Rules that apply to revisions of replication packages

Here are a few simple rules:

• The modified package should differ only as necessary from the original package. Less work for the author, greater clarity for replicators, everybody wins.
• Journal-specific policies may apply. For instance, the AEA has a Policy on Revisions of Data and Code Deposits in the AEA Data and Code Repository. Among other things, it requires that all changes be clearly identified.

Fixing the problem

Once the preliminaries are done, here’s what authors need to do to remain compliant with AEA policy (similar rules may apply at other journals):

• PSID actually has a way to properly and openly preserve the user-created extracts in compliance with their terms of use. It is the PSID Repository on openICPSR.
• For sake of discussion, the “original replication package” is V1. The replacement replication package will be V2.

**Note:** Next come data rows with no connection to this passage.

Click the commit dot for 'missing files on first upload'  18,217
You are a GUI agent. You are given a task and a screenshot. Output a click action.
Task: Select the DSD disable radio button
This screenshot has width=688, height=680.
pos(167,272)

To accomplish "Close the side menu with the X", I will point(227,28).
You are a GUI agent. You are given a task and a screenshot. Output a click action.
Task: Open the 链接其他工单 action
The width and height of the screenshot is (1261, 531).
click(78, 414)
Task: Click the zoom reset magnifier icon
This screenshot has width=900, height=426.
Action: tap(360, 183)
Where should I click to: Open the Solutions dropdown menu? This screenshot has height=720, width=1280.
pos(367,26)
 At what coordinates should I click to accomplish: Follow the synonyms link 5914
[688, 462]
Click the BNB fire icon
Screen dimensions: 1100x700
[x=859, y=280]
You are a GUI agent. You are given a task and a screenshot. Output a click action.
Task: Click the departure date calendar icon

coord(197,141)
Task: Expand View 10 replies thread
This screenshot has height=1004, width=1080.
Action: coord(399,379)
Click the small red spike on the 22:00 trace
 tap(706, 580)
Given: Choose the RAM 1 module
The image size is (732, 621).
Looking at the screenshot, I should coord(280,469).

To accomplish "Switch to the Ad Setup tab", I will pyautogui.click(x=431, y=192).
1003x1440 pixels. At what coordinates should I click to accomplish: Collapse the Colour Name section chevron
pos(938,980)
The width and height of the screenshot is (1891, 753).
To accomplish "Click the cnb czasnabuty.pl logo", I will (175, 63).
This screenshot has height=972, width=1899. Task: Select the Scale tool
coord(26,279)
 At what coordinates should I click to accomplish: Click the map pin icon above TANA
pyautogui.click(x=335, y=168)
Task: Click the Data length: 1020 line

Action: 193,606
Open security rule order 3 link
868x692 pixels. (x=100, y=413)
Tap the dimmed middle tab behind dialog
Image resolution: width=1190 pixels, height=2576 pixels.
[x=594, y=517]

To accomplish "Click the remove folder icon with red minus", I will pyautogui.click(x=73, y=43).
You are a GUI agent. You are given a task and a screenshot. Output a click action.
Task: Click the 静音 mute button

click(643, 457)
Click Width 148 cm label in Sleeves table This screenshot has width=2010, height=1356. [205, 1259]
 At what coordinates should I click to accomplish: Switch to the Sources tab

• For sake of discussion, consider the case where V1 contains a single file psid.dta.

PSID deposit

• Authors should create a new deposit at the PSID repository with title “Supplementary data for: [NAME OF THE MANUSCRIPT]”.
  • Put into it ONLY the PSID data psid.dta. Do not put other things into this deposit.
  • You might want to add the DOI of V1 and the DOI of the manuscript in the “Related publications” section (use the Import from DOI functionality, choose is supplemented by for the Relationship field)
  • Publish it.
  • Remember the DOI (not the URL). Call this the “[PSID DOI]”. Replace this with the actual DOI everywhere it is mentioned below!

Back in the AEA deposit

• Log on to the V1 deposit. You should be in “Modifying” mode.
• Remove (delete) the same PSID data (psid.dta) you just uploaded into the PSID deposit, from the openICPSR AEA deposit V1.
• Update the README with “PSID data for this package can be obtained from [PSID DOI]” in an appropriate location. The ideal README follows the Template README published by the Social Science Data Editors, but make only minimal changes to the README in this deposit.
  • Delete the old README (completely),
  • Upload the new README (in PDF format) to the same location the original one was
• Create a CHANGES.txt. Identify changes made. E.g. “V2: Moved PSID data to [PSID DOI]”. It should look something like this:

V1: Original deposit
V2: PSID data moved to [PSID DOI]

• Upload the CHANGES.txt.
• Link to the [PSID DOI] in the “Related publications” section of the deposit (use the Import from DOI functionality, choose is supplemented by for the Relationship field)
• You may have to add the “manuscript number” to the metadata, see this link. Use the last part of the DOI of the paper, e.g. if the paper DOI is https://doi.org/10.1257/aer.p20161120 then the “manuscript number” should be aer.p20161120.
• Re-Submit to the AEA
• Contact the openICPSR helpdesk and ask them to “Unpublish” the V1 deposit.

The end state

After all the fixes,

• V1 is still visible, but can no longer be downloaded.
• the PSID deposit is now available. Users who want to download the data have to agree to the PSID’s terms of use. You are now in compliance with the PSID’s terms of use!
• V2 is published, contains no PSID data, links to the PSID deposit, and remains otherwise available to replicators. You are still in compliance with the AEA publication agreements and your obligations as an AEA author!

Conclusion

The problem outlined above is not unique to the PSID. We have seen “takedown” requests from the German Socio-Economic Panel and others, and I have prevented inadvertent publication of UNSD Comtrade data, Compustat data, commercial data, PII-laden data, etc. The PSID is relatively unique in that it has a mechanism to actually preserve the author-created extracts. A few other such mechanisms exist, but they are by no means universal. Most “takedown” requests can only be satisfied with the deletion of data, and the inclusion of detailed information on how others can obtain the data from the original data provider - an error-prone and not ideal process.

Authors should feel free to reach out to their journal’s data and reproducibility editor with questions about the available options.